## ПРЕДЛОЖЕННЫЙ ОТРЫВОК
18+
реклама
18+
Бургер менюБургер меню

Роберт Зарецки – Жизнь, которую стоит прожить. Альбер Камю и поиски смысла (страница 5)

18

Тюрьма у Руссо представляет собой символ общества, которое сковывает нашу природу и душит потребности, но для Мерсо это только камень и железо. И лишь запертым в тюремной камере он принимается складывать события своей жизни в связную историю, где ему досталась главная роль. И лишь тогда вспоминает, что есть «час, в который когда-то давно… бывало спокойно на душе», бежит от того, в чем прежде бессознательно, но охотно пребывал, то есть от бесконечного настоящего, и объявляет: «„Вчера“ и „завтра“ – только эти слова имели для меня смысл»[53]. Прошлая его жизнь была не более абсурдна, чем у дикаря Руссо. Абсурд возникает в нашей жизни, лишь когда за нами с лязгом захлопывается тюремная дверь – или когда с высоты общественных норм мы судим, насколько низко пали.

За несколько недель до великого исхода Камю, работавший в Париже над рукописью, которая превратится в «Миф о Сизифе», в письме Франсине делился сомнениями относительно своих попыток свести разрозненные заметки в эссе: «Страшно подумать, сколько тут нужно внимания и усилий. Я тону в этих заметках и перспективах». Сами заметки отходили на второй план, тогда как перспективы, до ослепительного сияния отполированные событиями, выдвигались на первый. Хотя в «Мифе о Сизифе» едва ли найдешь прямые исторические или политические отсылки, это эссе – отклик на разразившийся в Европе катаклизм. В итоге сочинение, задуманное автором как личная интеллектуальная и эмоциональная хроника, поднимается до поиска смысла в мире, ценности и ожидания которого рухнули, превратившись в прах.

Захолустный Клермон-Ферран неожиданно оказался удачным местом для работы над «Мифом о Сизифе». В письме другу Камю замечает: «Этот город – идеальная декорация для „Тошноты“»[54]. Но писателя одолевала теперь еще и тошнота иного рода – вызванная не турбулентностью жизни, а действиями правительства, прибывшего под предводительством восьмидесятилетнего маршала Филипа Петена следом за Paris-Soir в Клермон-Ферран. В письмах Франсине Камю изливает наболевшее: «Трусость и малодушие – все, что они могут предложить. Прогерманская политика, конституция по модели тоталитарных режимов, безудержный страх революции, которой никогда не будет: и все это, чтобы угодить врагу, который уже расколошматил нас, и сохранить привилегии, которым ничто не угрожает»[55]. Оглядываясь вокруг, на политиков и их приспешников, Камю чувствовал удушье. Вскоре новый режим раскрыл свою антисемитскую сущность, и из газеты уволили всех евреев. Потрясенный Камю писал Франсине, что любая работа в Алжире, даже крестьянская, будет лучше, чем служба в Paris-Soir. Совершенно естественно Алжир теперь казался ему убежищем – единственным местом, где можно оставаться свободным, одновременно оставаясь французом.

## ИСХОДНЫЕ ДАННЫЕ
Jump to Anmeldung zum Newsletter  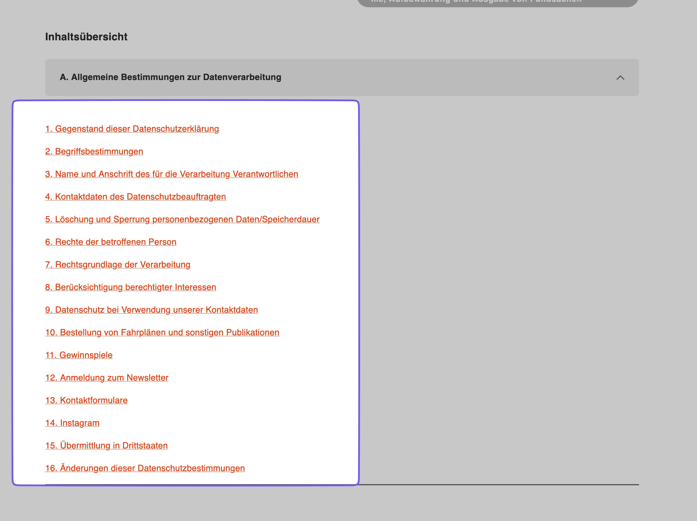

## УСЛОВИЯ ЗАДАНИЯ
1) Перескажите списком абзац отрывка о Камю, который начинается словами «Захолустный Клермон-Ферран неожиданно», сохранив его главные факты.
2) Ответьте на вопросы по отрывку о Камю:
(a) В каком городе Камю работал над рукописью за несколько недель до великого исхода?
(b) Сколько лет было маршалу Филипу Петену?
(c) Символом чего, по словам отрывка, служит тюрьма у Руссо?
3) Подхватите отрывок о Камю и продолжите его с того места, где он заканчивается.

## ОТВЕТЫ ПО ПОРЯДКУ
1)
- Клермон-Ферран оказался удачным местом для работы над «Мифом о Сизифе». Камю назвал этот город идеальной декорацией для «Тошноты».
- Туда вслед за Paris-Soir прибыло правительство во главе с восьмидесятилетним маршалом Филипом Петеном, и его действия вызывали у Камю отвращение.
- В письмах Франсине он обвинял власти в трусости и малодушии, в прогерманской политике, в конституции по модели тоталитарных режимов и в страхе перед революцией, которой никогда не будет.
- Новый режим проявил свою антисемитскую сущность: из газеты уволили всех евреев.
- Потрясенный Камю писал, что любая работа в Алжире, даже крестьянская, лучше службы в Paris-Soir.
- Алжир стал казаться ему убежищем, единственным местом, где можно быть свободным и при этом оставаться французом.

2)
(a) В Париже.
(b) Восемьдесят.
(c) Символом общества, которое сковывает нашу природу и душит потребности.

3)
Но пока Камю не спешил покинуть Клермон-Ферран. Он ушел с головой в писательский труд и дал новое имя тексту, который до тех пор именовал «трактатом об абсурде». Камю назвал свое эссе «Миф о Сизифе», хотя этот античный сюжет возникает лишь на последних страницах.

Абсурд – дитя несовпадения. Он возникает, когда реальность не оправдывает наших ожиданий. От простейших до самых сложных случаев, как пишет Камю, «абсурдность тем больше, чем сильнее разрыв между терминами сравнения». В пример он приводит «абсурдные браки, абсурдный вызов, абсурдное молчание, абсурдные обиды, войны и даже перемирия»[56].

Ближайшие друзья Камю, читая эти строки, могли бы вспомнить его мучительный брак с Симоной Ийе, источенные туберкулезом легкие, классовые конфликты в Алжире, которые он описывал как репортер, черствость матери, о которой он заботился всю жизнь – или то, как мальчиком он на каникулах помогал в хозяйственном магазине, где долгие дни был занят работой, которая «возникала из пустоты и в пустоту уходила», и «ждал, сидя на стуле, когда ему дадут повод для бессмысленной суеты». Это было своего рода упражнение в сизифовом абсурде. Таким же упражнением можно назвать и его детские попытки переводить для неграмотной бабушки титры к немым фильмам: быстро, чтобы она успевала следить за действием, но тихо, чтобы не мешать другим зрителям[57].

Те, кто не знал Камю, но знал войны и перемирия, тоже видели царство абсурда. Хотя в дневниках писателя лишь одна запись посвящена великому исходу, всё эссе проникнуто опытом французов 1940 года. Камю считал это обстоятельство достаточно важным, чтобы сделать на нем акцент при публикации «Мифа о Сизифе» в Америке в 1955 году. В предисловии он просит читателей о снисхождении и понимании, напоминая, что книга «написана пятнадцать лет назад, в 1940 году, в дни великих бедствий, постигших Францию и Европу»[58].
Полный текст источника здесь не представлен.